Рецензия -
################

Нельзя сказать, что “Иной Сталин” дает абсолютно ложную картину исторических событий. Рассматривая, например, дело Кирова, автор верно отмечает, что из бытового преступления на почве ревности и психопатии следователи “слепили” акт политического террора. Только вот констатирует он по факту плохую работу ведомства Ягоды (т.е. то, что стоило ему должности и что впоследствии вменили ему на судебном процессе!), а не расчетливый шаг Сталина для привязки “левой” оппозиции к настоящему преступлению, что хорошо согласуется с дальнейшей логикой событий. И так на протяжении всей книги: факты, хорошо известные, но неудобные, остаются на периферии рассказа, из необязательных речей и записок выуживаются грандиозные планы, на основании незаполненного избирательного бюллетеня воображаются миражи демократических реформ. Словом, фантастика процветает. А хотелось чего-то более реального.
Поиск правдивой и взвешенной книги о Сталине продолжается, а товарищ Жуков доверия не оправдал. Надежда на Хлевнюка и Рыбаса, да и то последний вызывает сомнения. Возможно, хорошая книга о вожде у нас всех ещё впереди.
Юрий Жуков вообще-то считается историком серьёзным. Не гонится за сенсациями, не подменяет источники, в архивы заглядывает опять-таки. Его зовут поговорить на радио и ТВ, о нём не понаслышке знают западные советологи-ревизионисты. Специализируется Юрий Николаевич на Сталине, выпуская примерно раз в два года книги, почитать которые не считается постыдным для порядочного человека. Одной из первых и, вероятно, главной, содержащей основные жуковские идеи, стала работа “Политические реформы в СССР в 1933-1937 гг.” с более “громкой” шапкой – “Иной Сталин” (2003). Увы, но после прочтения напрашивается грустный вывод: если эту книгу называют объективным и взвешенным исследованием, то что же тогда пишут менее умелые и усидчивые историки-сталинисты? Потому что всё очень плохо.

################

Задания -
(1) Дословно перепишите фрагмент рецензии на книгу «Иной Сталин» от слов «Нельзя сказать, что» до слов «чего-то более реального.» включительно.
(2) Допишите рецензию на книгу «Иной Сталин», начиная сразу после её последнего предложения.

Исходные данные -
################

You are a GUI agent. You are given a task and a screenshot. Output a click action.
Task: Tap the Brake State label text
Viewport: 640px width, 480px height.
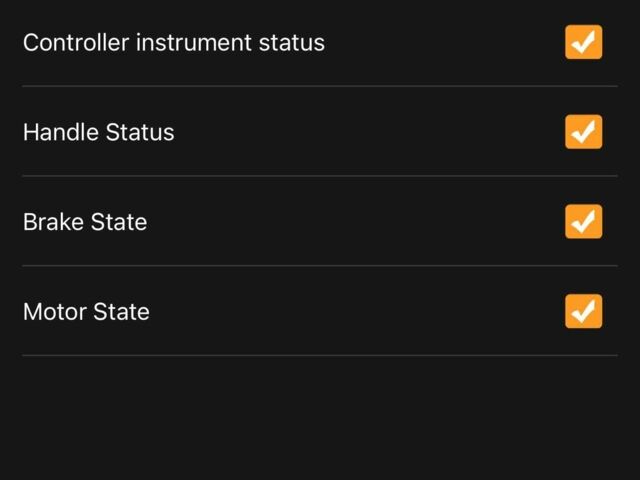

################

Ответы к заданиям -
(1)
Нельзя сказать, что “Иной Сталин” дает абсолютно ложную картину исторических событий. Рассматривая, например, дело Кирова, автор верно отмечает, что из бытового преступления на почве ревности и психопатии следователи “слепили” акт политического террора. Только вот констатирует он по факту плохую работу ведомства Ягоды (т.е. то, что стоило ему должности и что впоследствии вменили ему на судебном процессе!), а не расчетливый шаг Сталина для привязки “левой” оппозиции к настоящему преступлению, что хорошо согласуется с дальнейшей логикой событий. И так на протяжении всей книги: факты, хорошо известные, но неудобные, остаются на периферии рассказа, из необязательных речей и записок выуживаются грандиозные планы, на основании незаполненного избирательного бюллетеня воображаются миражи демократических реформ. Словом, фантастика процветает. А хотелось чего-то более реального.

(2)
Сегодня для любого интересующегося советским тоталитаризмом человека очевидно, что за последние полтора десятка лет изучение Сталина и его эпохи стало больше напоминать сектантский шабаш, нежели научную работу. Полки книжных магазинов завалены изданиями в ярких обложках с завлекающими названиями, напоминающими панегирики к юбилеям вождя народов. Содержание этих опусов значения не имеет, куда важнее их роль маркеров для людей определённых взглядов: читаешь Карпова или Старикова, значит “наш”. На товарище Сталине делаются научные степени в дурных вузах, теле- и даже политические карьеры. Ветер, который, как ожидал Иосиф Виссарионович, сдует листья с его могилы, свистит сегодня из всех естественных щелей его многочисленных воспевателей. Юрий Жуков же на заре 2000-ых учуял этот ветер реабилитации одним из первых.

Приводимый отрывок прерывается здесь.